§ **Records for this exercise**:
■ ■ ■ ■
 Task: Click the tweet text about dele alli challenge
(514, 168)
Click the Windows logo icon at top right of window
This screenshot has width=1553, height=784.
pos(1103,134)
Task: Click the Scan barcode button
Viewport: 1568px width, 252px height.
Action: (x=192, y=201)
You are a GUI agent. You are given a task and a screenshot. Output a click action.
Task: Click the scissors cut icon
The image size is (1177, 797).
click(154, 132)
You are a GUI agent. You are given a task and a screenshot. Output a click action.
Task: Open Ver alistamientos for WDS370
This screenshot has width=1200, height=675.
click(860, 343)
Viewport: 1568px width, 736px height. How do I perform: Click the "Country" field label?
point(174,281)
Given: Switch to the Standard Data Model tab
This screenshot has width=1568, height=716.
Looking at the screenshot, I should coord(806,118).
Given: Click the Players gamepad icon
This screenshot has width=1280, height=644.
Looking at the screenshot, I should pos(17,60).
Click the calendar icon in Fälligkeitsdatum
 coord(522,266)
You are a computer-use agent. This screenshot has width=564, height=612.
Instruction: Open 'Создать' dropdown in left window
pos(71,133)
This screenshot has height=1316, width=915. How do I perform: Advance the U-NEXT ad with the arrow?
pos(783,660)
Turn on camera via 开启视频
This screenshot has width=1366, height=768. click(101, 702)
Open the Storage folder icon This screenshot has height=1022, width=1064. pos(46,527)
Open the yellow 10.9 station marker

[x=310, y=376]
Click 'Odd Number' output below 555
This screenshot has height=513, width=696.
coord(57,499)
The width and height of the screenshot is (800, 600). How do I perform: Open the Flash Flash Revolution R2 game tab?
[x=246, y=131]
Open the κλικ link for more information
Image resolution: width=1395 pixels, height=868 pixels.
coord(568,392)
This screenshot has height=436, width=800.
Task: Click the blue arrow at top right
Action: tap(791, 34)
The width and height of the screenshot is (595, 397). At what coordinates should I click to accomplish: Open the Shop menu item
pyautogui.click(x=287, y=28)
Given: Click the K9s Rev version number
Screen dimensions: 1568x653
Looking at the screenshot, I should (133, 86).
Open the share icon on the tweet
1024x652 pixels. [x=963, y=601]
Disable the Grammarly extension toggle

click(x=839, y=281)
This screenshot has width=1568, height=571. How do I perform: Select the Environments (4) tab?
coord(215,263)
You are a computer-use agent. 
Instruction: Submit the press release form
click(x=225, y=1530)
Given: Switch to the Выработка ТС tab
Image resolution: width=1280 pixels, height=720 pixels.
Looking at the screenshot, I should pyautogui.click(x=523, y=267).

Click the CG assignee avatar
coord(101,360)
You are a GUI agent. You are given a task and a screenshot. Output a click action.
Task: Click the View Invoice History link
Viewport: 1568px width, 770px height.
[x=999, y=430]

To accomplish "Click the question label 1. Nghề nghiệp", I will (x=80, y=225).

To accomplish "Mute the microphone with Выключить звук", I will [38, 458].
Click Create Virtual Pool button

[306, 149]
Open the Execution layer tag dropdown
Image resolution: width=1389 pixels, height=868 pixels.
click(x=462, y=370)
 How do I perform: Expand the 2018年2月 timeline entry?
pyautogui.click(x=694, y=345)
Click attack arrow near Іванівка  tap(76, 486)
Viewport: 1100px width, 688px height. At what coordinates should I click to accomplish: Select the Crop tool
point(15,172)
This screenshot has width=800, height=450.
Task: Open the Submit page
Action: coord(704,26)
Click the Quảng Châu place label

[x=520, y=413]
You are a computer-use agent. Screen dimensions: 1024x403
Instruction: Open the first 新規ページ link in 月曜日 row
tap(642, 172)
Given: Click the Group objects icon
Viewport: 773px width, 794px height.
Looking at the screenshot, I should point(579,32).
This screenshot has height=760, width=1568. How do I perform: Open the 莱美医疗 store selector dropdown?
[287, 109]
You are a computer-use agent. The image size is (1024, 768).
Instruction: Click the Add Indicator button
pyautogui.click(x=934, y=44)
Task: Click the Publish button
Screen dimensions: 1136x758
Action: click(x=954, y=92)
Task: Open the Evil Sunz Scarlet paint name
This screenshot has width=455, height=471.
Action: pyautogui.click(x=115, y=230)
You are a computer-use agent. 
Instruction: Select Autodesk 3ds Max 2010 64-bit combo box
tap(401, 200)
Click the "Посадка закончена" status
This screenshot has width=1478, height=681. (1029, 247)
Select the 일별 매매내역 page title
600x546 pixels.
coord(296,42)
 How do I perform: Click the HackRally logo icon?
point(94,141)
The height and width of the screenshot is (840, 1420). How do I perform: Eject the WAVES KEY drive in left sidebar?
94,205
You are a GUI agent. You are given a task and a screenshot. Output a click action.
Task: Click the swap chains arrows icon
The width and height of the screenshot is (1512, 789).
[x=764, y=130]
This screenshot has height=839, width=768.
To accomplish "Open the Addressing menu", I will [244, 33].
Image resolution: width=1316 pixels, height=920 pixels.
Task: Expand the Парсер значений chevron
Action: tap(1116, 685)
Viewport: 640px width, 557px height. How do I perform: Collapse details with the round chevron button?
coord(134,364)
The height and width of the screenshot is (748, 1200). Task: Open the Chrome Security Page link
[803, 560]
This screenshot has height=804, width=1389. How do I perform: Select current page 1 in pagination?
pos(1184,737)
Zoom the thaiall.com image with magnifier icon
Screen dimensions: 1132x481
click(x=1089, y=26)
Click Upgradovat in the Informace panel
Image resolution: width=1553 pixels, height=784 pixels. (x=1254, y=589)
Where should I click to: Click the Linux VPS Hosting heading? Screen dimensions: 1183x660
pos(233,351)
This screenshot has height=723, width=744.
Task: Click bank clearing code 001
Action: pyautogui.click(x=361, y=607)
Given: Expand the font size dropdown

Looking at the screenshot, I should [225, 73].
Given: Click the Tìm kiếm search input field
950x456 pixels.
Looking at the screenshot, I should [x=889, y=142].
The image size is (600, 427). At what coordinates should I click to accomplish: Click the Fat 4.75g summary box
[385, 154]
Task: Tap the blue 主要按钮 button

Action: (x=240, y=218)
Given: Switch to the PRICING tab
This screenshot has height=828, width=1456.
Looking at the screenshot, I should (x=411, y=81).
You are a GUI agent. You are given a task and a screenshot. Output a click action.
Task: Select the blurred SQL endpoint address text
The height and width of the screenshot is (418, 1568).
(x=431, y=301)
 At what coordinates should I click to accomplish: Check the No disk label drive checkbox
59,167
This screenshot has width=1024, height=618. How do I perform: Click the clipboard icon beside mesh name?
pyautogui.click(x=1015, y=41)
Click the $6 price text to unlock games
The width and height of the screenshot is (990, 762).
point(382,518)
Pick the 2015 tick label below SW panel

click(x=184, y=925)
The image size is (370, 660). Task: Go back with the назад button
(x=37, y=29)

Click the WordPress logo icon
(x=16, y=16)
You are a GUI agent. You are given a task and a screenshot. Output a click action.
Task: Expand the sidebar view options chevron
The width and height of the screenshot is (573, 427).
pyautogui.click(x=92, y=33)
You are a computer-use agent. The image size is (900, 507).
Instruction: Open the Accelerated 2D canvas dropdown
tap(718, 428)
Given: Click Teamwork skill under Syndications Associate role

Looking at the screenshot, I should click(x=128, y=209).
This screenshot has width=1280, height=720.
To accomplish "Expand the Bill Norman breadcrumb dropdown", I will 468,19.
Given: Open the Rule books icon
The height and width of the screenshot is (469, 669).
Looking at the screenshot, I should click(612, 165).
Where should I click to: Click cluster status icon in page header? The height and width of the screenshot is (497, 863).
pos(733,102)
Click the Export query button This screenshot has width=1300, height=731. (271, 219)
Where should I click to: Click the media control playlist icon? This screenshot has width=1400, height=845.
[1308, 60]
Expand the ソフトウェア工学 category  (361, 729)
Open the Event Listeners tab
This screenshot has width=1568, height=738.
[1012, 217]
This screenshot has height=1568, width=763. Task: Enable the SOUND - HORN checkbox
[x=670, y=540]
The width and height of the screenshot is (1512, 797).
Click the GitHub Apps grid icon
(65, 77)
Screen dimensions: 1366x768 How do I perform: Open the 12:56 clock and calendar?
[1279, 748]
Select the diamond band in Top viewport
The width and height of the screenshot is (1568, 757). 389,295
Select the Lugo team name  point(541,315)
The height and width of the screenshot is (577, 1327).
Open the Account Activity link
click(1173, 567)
■ ■ ■ ■
§ **What you should do**: Count the lines in the material above that contain the string "Instruction". Reply with the number alone.

§ **Output of the task**: 6